The Brooks World Poverty Institute (BWPI) is a research centre at the University of Manchester dedicated to multidisciplinary research on poverty, inequality and growth. It was established in 2005 following the donation of £1.3 million to the university by the Rory and Elizabeth Brooks Foundation, one of the largest known gifts to fund poverty research in Europe. In September 2008, the Foundation awarded a further £1.4 million to the Brooks World Poverty Institute over three years and in June 2012, a further £1 million.

BWPI has received additional research funding from the University of Manchester, the Economic and Social Research Council (ESRC), the Department for International Development (DFID), the Sustainable Consumption Institute (SCI) and the Chronic Poverty Research Centre (CPRC).

==Activities and aims==
The Institute has built international partnerships with practitioners and researchers around the world, including BRAC Development Institute, Bangladesh, the University of Zimbabwe, the Université de Thiès, Senegal and Rimisp in Latin America. Professor Joseph Stiglitz, Nobel Prize in Economics, was the inaugural chair of BWPI's research.

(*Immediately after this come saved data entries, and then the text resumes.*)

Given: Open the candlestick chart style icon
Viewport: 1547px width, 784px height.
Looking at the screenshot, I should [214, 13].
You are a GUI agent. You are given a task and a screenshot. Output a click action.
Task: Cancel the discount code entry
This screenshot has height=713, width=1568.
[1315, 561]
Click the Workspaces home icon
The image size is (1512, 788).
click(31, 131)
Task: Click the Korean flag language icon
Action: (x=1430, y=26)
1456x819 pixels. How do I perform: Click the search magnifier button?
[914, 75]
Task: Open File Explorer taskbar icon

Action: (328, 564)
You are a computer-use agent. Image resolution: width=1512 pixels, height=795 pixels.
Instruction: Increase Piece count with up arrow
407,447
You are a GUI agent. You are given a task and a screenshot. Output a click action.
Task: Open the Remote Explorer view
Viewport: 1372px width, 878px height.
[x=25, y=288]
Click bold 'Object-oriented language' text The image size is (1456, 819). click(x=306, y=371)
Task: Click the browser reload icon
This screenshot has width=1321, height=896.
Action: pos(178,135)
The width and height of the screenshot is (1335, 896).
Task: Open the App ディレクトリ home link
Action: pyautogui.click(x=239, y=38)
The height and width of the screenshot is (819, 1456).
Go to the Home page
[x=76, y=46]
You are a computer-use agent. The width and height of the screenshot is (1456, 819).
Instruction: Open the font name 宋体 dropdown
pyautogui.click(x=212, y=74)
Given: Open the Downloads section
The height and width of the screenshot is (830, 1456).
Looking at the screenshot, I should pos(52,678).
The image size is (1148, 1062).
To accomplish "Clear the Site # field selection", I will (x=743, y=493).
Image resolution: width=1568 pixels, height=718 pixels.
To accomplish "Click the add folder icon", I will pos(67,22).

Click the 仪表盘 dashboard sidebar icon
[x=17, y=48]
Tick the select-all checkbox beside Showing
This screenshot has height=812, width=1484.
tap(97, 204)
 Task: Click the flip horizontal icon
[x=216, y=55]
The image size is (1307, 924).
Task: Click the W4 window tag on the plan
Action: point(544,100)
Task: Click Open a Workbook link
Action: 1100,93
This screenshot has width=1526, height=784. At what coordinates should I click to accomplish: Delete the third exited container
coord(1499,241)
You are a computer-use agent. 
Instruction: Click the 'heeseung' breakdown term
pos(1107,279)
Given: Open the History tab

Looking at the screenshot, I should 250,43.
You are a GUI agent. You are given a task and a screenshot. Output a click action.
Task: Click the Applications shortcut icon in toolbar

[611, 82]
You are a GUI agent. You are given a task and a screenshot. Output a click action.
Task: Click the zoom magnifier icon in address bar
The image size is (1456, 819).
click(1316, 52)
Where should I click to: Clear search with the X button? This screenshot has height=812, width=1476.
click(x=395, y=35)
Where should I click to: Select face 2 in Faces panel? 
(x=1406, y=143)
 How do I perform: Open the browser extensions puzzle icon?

BWPI provides research funding to a number of PhD and post-doctoral students as well as employing established academic staff working on aspects of poverty. It organises research around the following levels of engagement:

Global governance – Examining international systems and structures and suggesting how they should be organised for development to succeed. Proposing how international institutions can make decisions that reduce the divide between rich and poor and examining at how groups that hold power can make a commitment to ending poverty, how that commitment can be sustained how poor people can be involved in decision making to improve their lives.

Creating states that work – Working behind the scenes and directly with governments to support countries to create policies and institutions that will support development. Also examining what practical interventions need to be available and accessible and sustainable for development to succeed.

Activating civil society – ensuring that poor people are represented, and that their voices can be heard by working with local civil society groups. Includes topics such as political representation as well as focussing on specific issues such as adaptations for specific local environments, such as in cities, or areas impacted by climate change.

The Institute also takes a specific focus on two issues to support people out of poverty:
Social protection – examining the impact of government-owned and supported systems policies and programs designed to reduce poverty and vulnerability such as cash transfers, child benefits, old age pensions and credits. The world of work – examining global value chains and working conditions and work with companies, workers and governments to make recommendation on improving those conditions.

== Institutes, centres and directors==
The Brooks World Poverty Institute is also home to the Effective States and Inclusive Development Research Centre and the International Research Initiative on Brazil and Africa.

The Director of the Institute was Professor David Hulme, who praised the work of countries like Brazil, India and China tackling poverty and reducing inequality in their countries on October 17, the International Day for the Eradication of Poverty. Professor Rorden Wilkinson was a research director of the Institute from 2010 to 2014. He led the global governance theme and organised and convened the 2011 Johannesburg Global Poverty Summit.

As of February 2016 the Brooks World Poverty Institute joined with the Institute for Development Policy and Management to form the Global Development Institute. The GDI is the largest development focused teaching and research institute in Europe and emphasises the University’s commitment to addressing global inequalities.